Such a Funny Life - Review
★★★☆☆
David Guiterrez (Gonzalo Trigueros) really doesn’t have that funny a life. Living in poverty in New York City, he lives in terror of his father, Ralph (Tom Ashton). Introduced smoking crack and ranting about his own appalling childhood and abusive father, Ralph swears that he’ll do better for his own family, that he won’t let his father’s evil influence pervade the family line. Of course, this faint offer of hope is a lie, and as soon as Ralph reappears in the lives of his wife, daughter, and son, he begins to destroy whatever happiness they have, telling himself – and, apparently, convincing himself – that it’s all for a purpose, to teach wife Mariah (Nastasha Strang) to have the strength his own mother didn’t. In the midst of all this misery, young David learns the use of humour as a defence mechanism, as so many other anxious boys. As the film opens – its storytelling done in artsy anachronic order – adult David is about to go on stage to perform a stand-up set in LA.
His set, what little we see of it, is solid and goes down well, but we don’t get long to be happy for David’s success, as we’re soon caught up in a series of flashbacks, some of which themselves contain flashbacks, nested like Russian dolls. It must be said that most of the material in the script is top-notch, with first-time writer-director Oliver Mann demonstrating a natural feel for human cruelties and human frailties. His principal characters show life and depth; their behaviours are frequently destructive, to themselves and to others, yet their senseless acts operate according to an internally self-consistent sort of sense. None of this is spelled out, of course, for the script is too subtle for that; Mann acts simply as an observer. Such fine writing is helped along by sympathetic performances, particularly from Trigueros, Ashton, and Jacques Point du Jour as David’s best friend Robert, heir to the crime empire of a local thug, sensitive yet necessarily hardened to the suffering of others. A special mention should also be made of the actors who handle the earliest flashbacks. Talented child actors aren’t easy to come by.

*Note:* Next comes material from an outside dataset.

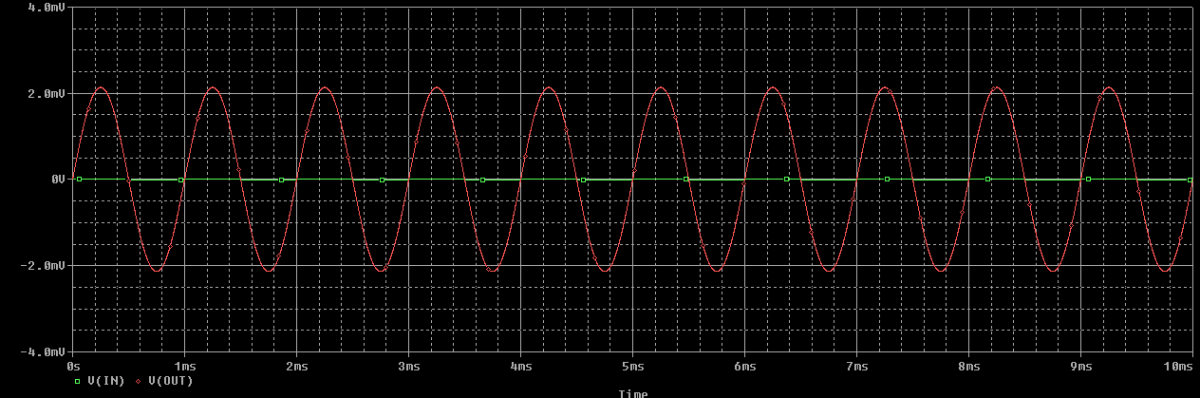This screenshot has height=398, width=1200.
Task: Click the 5ms x-axis tick label
Action: coord(633,368)
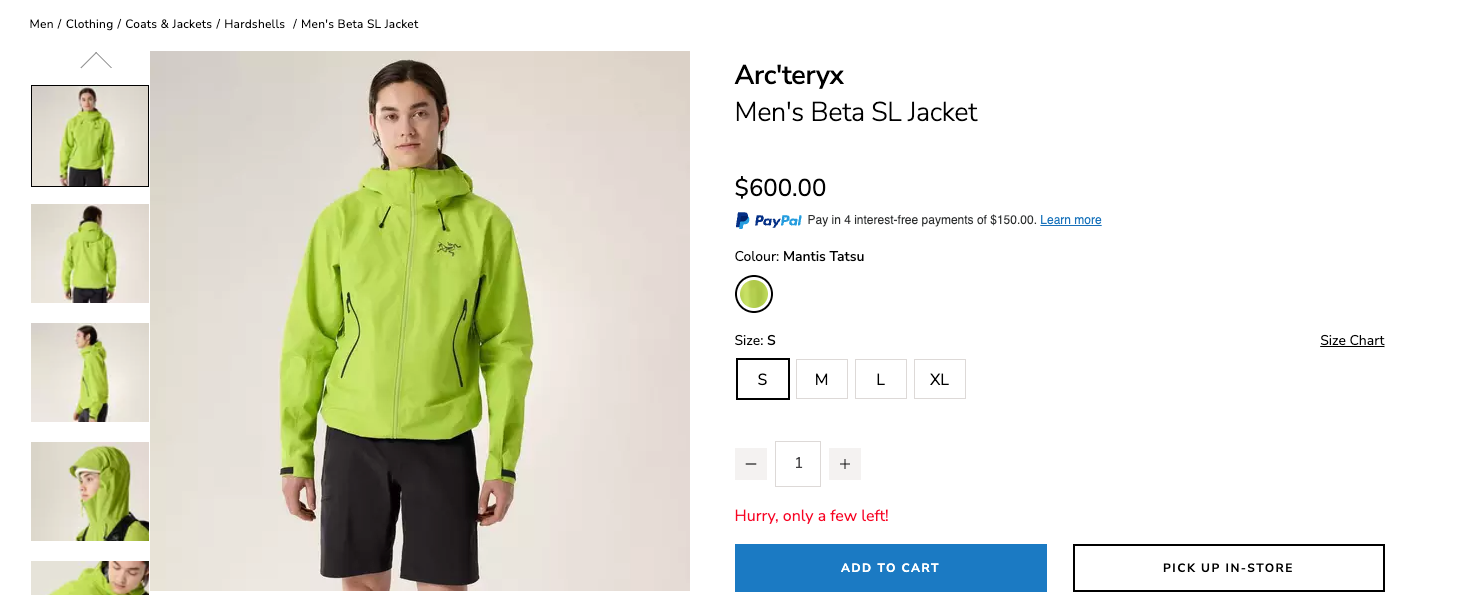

However, as often seems to be the case in independent productions, there isn’t enough talent to share among the entire cast, and so the majority of single-scene characters come off as amateurish; you can almost see them looking for their marks. It’s hard not to get the feeling that some of these characters and scenes could have been excised entirely; lacking any sort of compelling structure, the film feels like more of a collection of observations than a story. This is peculiar, as the nature of stand-up performance – particularly the intimate, confessional brand that some of David’s sets that we see tend towards – makes it a natural choice to hang a story around. This is something we’ve seen done more successfully in Adrian Shergold’s Funny Cow, from Tony Pitt’s script. In that film, the stand-up sequences drove both story and characterisation; bitter and confrontational, raw and personal but tough and forceful, they were like the boxing in Rocky or Raging Bull, the battle raps in 8 Mile or Bodied. The stand-up scenes here, while intermittently amusing, feel like they’ve been thrown in.
New, untrained writing talents frequently demonstrate a natural feel for character and dialogue, while lacking the experience to know how to craft a structurally satisfying story. Seasoned Hollywood writers are often just the opposite. From the evidence here, Mann has the potential to go on to craft something really satisfying, building on the promise evidenced by this strong début.
Such a Funny Life is now in select theatres.